## EXERCISE AIM:
Please tally the lines of the records that contain "computer" and send back only the total.

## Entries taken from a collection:
== == ==

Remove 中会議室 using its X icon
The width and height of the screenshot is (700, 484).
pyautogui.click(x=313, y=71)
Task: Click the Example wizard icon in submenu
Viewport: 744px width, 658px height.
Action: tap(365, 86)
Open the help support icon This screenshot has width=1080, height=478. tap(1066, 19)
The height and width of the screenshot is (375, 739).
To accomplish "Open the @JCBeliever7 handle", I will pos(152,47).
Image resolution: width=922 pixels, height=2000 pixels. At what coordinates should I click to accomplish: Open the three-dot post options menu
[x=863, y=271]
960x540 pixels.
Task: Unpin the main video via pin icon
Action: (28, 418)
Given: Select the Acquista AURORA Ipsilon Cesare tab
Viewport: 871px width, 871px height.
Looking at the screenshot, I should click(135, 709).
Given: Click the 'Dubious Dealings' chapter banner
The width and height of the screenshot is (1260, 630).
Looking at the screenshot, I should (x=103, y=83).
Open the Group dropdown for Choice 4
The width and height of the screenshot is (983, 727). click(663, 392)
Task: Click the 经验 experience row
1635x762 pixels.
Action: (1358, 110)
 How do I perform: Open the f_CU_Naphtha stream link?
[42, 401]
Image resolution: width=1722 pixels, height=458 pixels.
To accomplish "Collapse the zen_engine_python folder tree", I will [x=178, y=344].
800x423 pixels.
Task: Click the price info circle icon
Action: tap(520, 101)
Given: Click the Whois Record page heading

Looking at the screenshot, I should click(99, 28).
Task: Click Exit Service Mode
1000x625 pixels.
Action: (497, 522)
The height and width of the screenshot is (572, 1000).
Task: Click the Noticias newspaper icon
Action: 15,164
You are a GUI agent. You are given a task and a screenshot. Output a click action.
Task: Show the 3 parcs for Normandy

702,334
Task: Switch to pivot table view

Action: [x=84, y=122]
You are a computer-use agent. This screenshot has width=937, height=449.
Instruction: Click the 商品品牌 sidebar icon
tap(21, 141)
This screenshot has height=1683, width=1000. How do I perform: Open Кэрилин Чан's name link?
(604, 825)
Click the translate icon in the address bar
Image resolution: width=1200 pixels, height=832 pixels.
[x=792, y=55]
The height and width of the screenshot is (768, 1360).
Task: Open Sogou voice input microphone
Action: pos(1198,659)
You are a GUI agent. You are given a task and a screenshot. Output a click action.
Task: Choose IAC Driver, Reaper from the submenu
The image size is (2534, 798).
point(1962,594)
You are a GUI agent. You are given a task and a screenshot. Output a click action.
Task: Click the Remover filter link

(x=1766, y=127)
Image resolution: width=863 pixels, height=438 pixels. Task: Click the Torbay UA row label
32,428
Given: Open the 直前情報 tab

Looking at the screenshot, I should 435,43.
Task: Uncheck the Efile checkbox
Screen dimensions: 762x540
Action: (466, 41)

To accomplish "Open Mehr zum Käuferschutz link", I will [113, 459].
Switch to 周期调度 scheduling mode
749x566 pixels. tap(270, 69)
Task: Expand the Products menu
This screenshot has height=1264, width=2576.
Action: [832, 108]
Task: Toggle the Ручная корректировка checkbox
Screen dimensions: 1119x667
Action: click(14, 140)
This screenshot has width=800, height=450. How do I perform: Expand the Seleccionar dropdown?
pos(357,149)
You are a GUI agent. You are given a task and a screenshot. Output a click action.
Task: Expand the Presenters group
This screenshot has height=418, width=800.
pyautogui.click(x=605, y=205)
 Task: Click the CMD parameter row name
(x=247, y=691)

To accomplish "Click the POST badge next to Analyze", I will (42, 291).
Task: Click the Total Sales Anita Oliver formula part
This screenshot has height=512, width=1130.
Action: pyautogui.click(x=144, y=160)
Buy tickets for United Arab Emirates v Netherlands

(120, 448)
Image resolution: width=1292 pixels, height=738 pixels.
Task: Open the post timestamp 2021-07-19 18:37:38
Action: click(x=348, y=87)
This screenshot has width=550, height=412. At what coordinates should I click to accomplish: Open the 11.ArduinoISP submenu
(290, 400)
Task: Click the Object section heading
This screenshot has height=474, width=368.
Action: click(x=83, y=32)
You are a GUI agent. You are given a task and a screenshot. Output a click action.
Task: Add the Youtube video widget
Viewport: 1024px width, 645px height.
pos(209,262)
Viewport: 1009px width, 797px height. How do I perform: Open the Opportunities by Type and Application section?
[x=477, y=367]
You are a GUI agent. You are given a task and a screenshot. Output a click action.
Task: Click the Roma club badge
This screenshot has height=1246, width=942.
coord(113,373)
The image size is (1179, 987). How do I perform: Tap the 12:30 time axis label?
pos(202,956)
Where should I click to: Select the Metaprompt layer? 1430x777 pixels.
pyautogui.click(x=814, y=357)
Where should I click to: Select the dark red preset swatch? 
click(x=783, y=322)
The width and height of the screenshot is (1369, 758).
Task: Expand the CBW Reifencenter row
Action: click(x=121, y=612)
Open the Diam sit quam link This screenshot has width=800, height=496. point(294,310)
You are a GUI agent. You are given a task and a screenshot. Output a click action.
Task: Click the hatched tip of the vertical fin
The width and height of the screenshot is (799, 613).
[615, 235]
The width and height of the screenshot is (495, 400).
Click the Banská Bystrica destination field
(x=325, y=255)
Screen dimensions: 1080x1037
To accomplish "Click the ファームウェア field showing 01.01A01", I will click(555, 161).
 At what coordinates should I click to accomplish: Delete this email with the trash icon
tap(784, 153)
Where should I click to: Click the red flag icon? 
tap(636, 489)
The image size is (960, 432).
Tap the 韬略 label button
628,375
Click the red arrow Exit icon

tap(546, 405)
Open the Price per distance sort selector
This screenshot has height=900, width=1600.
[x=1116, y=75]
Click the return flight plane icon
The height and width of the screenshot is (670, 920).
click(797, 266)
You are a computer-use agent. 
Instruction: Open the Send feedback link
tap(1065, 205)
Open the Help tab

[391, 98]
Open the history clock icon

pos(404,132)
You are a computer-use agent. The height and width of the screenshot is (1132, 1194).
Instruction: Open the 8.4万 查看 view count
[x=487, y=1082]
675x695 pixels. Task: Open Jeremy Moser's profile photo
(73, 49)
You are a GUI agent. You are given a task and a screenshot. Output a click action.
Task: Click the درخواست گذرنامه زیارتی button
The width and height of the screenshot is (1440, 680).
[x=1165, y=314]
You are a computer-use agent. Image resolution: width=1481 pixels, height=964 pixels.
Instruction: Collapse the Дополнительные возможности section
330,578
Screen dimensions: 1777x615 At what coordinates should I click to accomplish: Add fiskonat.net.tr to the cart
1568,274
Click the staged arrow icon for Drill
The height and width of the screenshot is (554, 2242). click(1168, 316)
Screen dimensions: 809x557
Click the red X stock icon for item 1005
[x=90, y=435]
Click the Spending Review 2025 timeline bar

== == ==

## ANSWER TO THIS EXERCISE:
4